→ Exercise requirements
Print the records below exactly, from the line containing "The width and" down to the line containing "Task: Open Opciones settings", both lines included, and omit every picture.
Material for the task: Begin
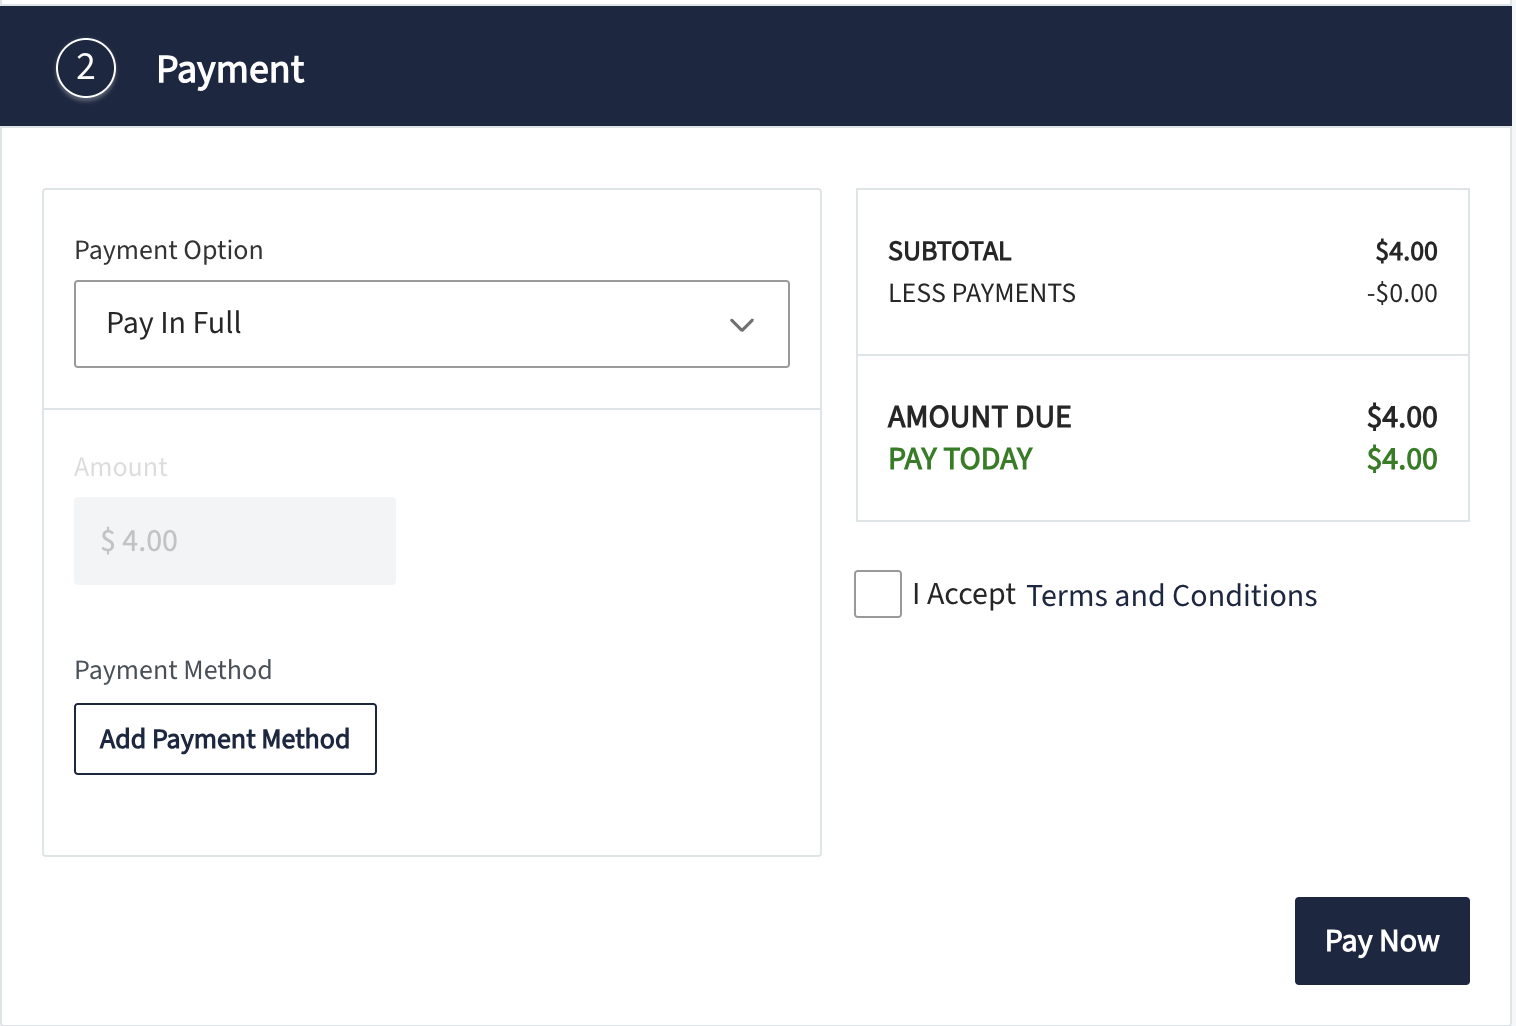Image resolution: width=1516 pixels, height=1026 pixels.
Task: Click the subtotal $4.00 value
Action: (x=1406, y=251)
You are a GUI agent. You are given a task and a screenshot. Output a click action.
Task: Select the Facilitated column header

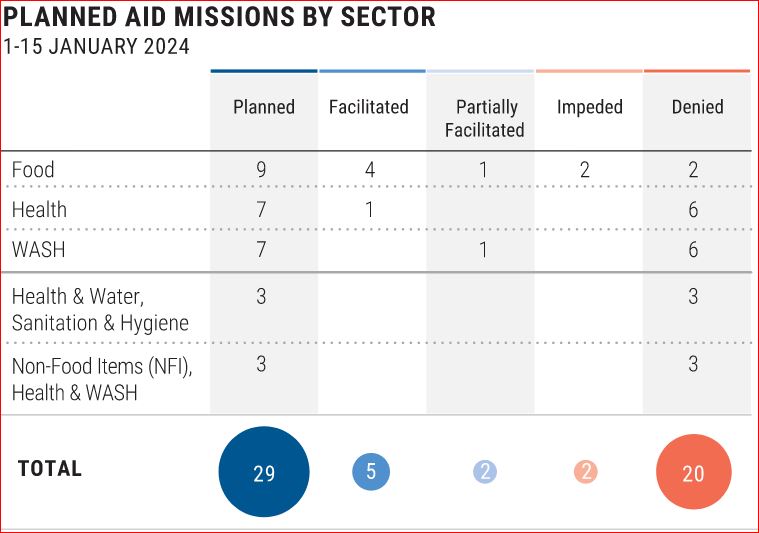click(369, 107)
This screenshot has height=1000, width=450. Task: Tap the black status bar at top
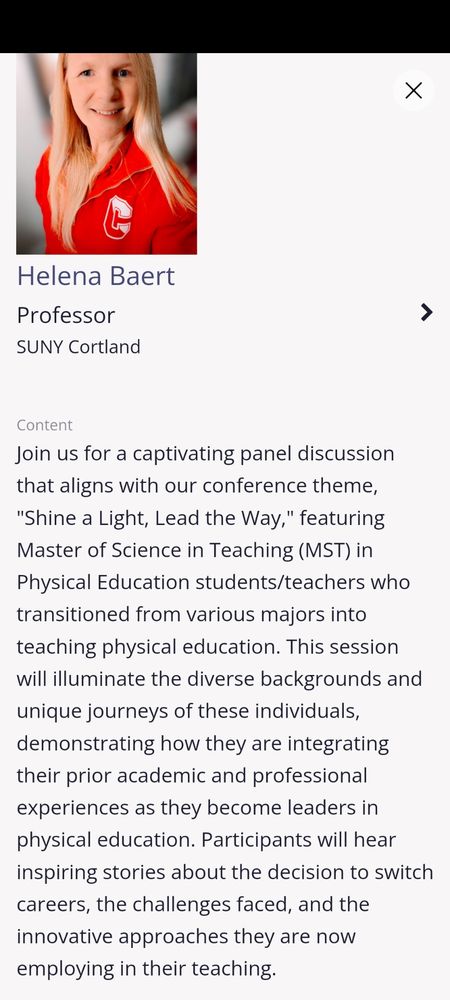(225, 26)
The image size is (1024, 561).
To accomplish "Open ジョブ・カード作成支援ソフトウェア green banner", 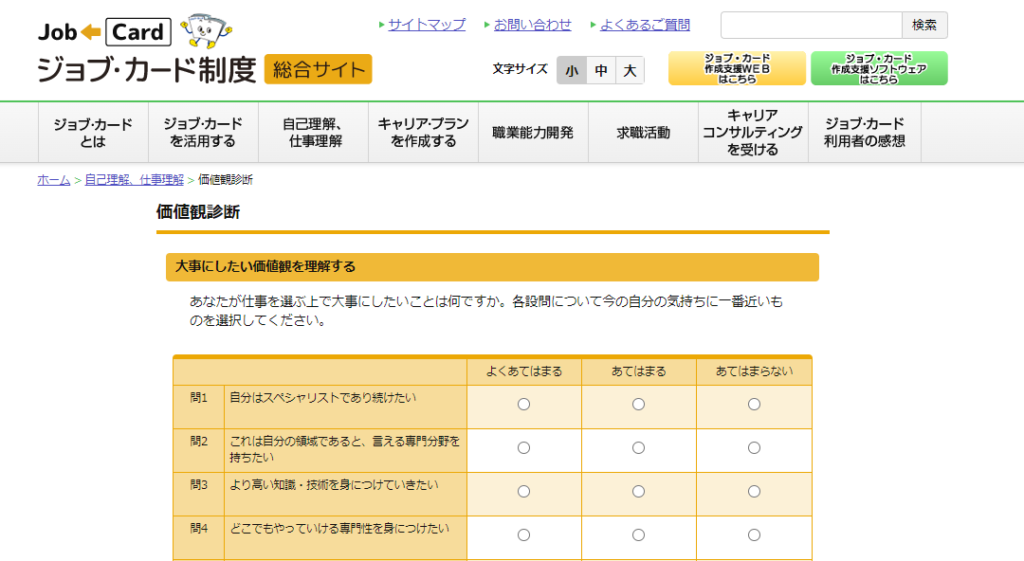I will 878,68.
Material for the task: End
Material for the task: Begin
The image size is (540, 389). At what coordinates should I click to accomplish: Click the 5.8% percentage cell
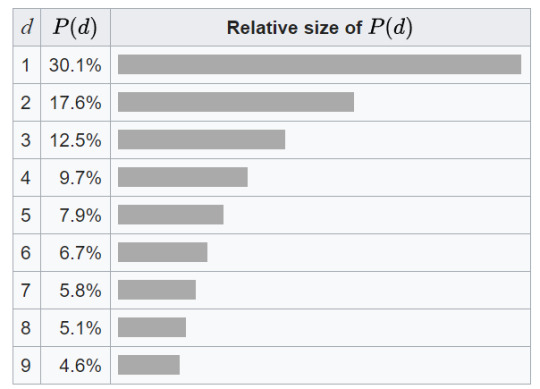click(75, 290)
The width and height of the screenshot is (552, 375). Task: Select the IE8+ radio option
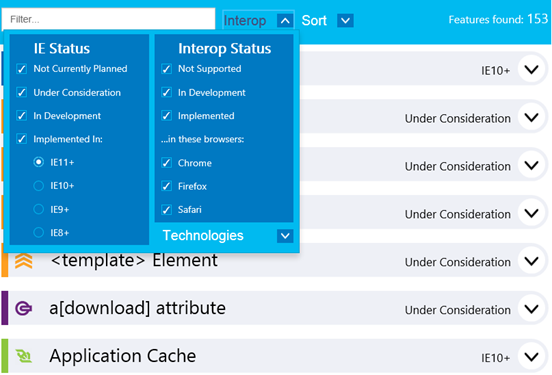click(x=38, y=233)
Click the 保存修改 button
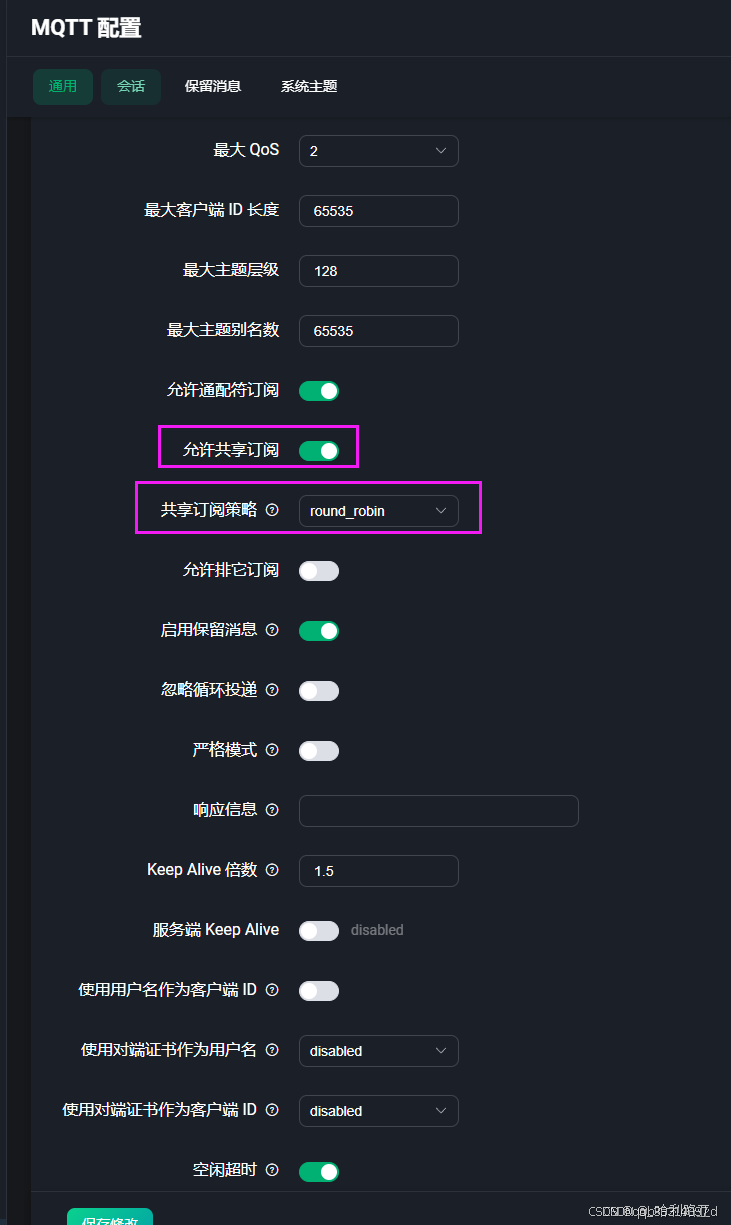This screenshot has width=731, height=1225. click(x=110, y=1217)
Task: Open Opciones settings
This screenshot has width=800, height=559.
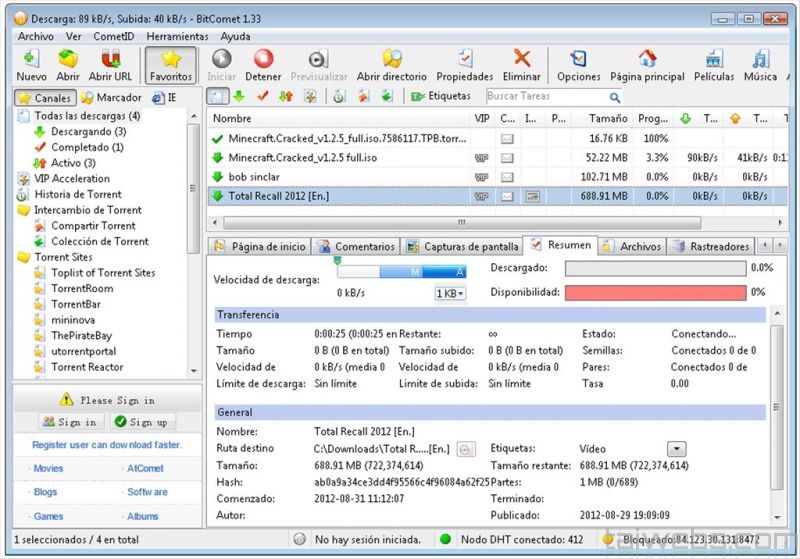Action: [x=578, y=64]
Material for the task: End
→ Written solution
The width and height of the screenshot is (552, 375). Task: Select the IE8+ radio option
click(x=38, y=233)
Click the 保存修改 button
This screenshot has width=731, height=1225. click(x=110, y=1217)
Task: Open Opciones settings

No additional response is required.